On December 15, 1944, the Tribune noted the shipment to Boeing of the 5,000th Dodge-Chicago B-29 engine: "The plant was turning out at least 90 percent of the engines for the Super Fortress." Even that record, achieved in only 11 months, was shattered three months later on March 24, 1945, when another 5,000 engines had been completed. "The big job now is for the 32,000 employees at the plant, of whom more than 99 percent are Chicago people, to maintain the peak rate of production," declated a Chrysler executive, adding that only a little more than 2 1/2 years before the Didge-Chicago plant was only a set of blueprints.
The $458 million facility extended from 71 to 77th Street and from Cicero to Pulaski Road. Inside the 82-acre assembly building, base metals from foundries and forges emerged as fully tested, 18-cylinder, 2,200 horsepower radial engines with 6,000 precision parts, then shipped by rail to a Boeing, Bell, or Martin final assembly plant.
Classroom instruction at the site converted unskilled workers into precision crafters to operate 9,300 metal fabrication machines. Fifteen cafeterias fed 35,000 daily, while seven massive coal-fired boilers produced enough energy for a city of 300,000. By the war's end, the Dodge-Chicago plant had turned out more than 18,000 engines, nearly five engines for every four-engine B-29 that ever flew.
These massive new factories transformed the neighboring areas. Thousands of workers and their families settled near the plants, buying hundreds of hastily built "war homes" that sold for $6,000 or less or rented for $40-$50 per month. Large tracts took shape across a wide area, especially from Des Plaines south to Melrose Park, Bellwood, La Grange, Westchester, Western Springs, Forest Park and Summitt. Chrysler Village was built for and named after the Dodge plant, which also spurred growth in the sparsley populated area near the fututre Midway Airport. The neighborhoods would become closely knit as most of the residents, men and women, worked the same nine-hour days and six-day weeks. In Park Ridge, scores of two-story Georgian-style homes were built to house officers training to fly the C-54 transports being assembled in the Douglas plant.

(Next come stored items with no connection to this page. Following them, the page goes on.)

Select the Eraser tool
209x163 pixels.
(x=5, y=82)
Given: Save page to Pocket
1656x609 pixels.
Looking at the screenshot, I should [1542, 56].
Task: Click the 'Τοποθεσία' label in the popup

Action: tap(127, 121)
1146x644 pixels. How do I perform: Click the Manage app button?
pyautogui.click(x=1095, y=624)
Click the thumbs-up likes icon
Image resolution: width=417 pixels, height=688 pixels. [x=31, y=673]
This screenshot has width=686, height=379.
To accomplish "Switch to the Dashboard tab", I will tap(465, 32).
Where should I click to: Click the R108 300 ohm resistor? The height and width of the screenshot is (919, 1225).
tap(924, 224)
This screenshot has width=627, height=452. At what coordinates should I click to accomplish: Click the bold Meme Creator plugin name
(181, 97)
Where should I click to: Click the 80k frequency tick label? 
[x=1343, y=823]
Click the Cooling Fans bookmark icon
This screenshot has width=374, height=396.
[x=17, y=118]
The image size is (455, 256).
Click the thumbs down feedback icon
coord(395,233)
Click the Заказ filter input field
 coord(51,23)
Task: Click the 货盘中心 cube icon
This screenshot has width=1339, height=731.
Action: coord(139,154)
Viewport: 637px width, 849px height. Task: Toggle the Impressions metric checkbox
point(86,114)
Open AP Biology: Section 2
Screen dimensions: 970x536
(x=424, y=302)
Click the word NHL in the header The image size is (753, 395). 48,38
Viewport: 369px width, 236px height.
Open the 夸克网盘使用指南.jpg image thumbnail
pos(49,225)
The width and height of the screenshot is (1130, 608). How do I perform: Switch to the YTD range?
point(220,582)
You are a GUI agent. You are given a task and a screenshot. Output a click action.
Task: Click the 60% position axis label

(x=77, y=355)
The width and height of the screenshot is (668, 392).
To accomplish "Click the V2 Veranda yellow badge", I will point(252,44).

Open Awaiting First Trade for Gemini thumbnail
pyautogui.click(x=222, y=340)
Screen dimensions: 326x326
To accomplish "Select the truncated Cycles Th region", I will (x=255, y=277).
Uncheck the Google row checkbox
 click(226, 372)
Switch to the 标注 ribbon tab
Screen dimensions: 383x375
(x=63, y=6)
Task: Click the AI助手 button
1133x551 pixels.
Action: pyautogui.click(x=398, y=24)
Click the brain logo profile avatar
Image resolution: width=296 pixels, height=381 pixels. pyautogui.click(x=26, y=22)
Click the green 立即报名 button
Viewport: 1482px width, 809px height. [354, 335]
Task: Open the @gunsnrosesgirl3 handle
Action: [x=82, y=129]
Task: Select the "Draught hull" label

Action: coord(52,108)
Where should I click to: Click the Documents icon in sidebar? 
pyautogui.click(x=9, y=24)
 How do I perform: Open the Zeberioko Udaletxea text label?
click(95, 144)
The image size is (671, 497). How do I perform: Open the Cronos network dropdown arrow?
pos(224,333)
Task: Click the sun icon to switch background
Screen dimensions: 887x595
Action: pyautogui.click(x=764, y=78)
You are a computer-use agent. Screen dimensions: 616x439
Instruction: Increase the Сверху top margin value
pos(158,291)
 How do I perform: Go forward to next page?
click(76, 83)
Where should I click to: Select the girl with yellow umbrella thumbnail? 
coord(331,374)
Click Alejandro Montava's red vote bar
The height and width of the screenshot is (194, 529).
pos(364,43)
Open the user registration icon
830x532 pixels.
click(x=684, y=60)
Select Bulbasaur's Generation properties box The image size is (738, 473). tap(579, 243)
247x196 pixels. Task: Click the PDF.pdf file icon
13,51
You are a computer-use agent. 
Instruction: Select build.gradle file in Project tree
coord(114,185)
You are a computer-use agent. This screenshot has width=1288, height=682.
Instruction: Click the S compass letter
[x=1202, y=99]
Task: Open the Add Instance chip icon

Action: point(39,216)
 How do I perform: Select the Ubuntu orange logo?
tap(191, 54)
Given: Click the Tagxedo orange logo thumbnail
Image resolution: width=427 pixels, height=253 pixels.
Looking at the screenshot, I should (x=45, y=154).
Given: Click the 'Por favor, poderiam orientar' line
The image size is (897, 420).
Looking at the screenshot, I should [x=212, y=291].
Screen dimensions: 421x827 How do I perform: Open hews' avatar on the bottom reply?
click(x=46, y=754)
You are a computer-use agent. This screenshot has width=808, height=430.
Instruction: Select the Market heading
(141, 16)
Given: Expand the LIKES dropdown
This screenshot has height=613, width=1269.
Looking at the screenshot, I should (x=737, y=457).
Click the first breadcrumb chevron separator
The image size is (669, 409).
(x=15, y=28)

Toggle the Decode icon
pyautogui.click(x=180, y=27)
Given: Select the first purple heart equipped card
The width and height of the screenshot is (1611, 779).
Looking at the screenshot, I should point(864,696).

The war effort also transformed the workplace by bringing thousands of women onto factory floors and assembly lines. Recognizing the magnitude of that change, the Tribune started a new regular feature in January 1942 called "Women in War Work," which chronicled the momentous change in the American workplace. But as quick as the mobilization was, the end may have been quicker as the factories closed or returned to civilian use, with the Dodge-Chicago works becoming the city's biggest white elephant. In 1947, as Dodge-Chicago echoed with abandonment, automobile innovator Preston Tucker leased half of the assembly building for production of his futuristic 'Tucker 48,' but manufacturing setbacks, dealer lawsuits, and government prosecution never got the torpedo shaped auto out of first gear. The factory closed after making only 51 cars. Given new life during the Korean War and using much of the same equipment that made the B-29 engines, Ford Motor Co. produced piston and jet engines for the military until 1959 when the factory again closed. What would become Ford City began in 1961 when developer Harry Chadwick bought the entire property and opened the shopping mall in 1965.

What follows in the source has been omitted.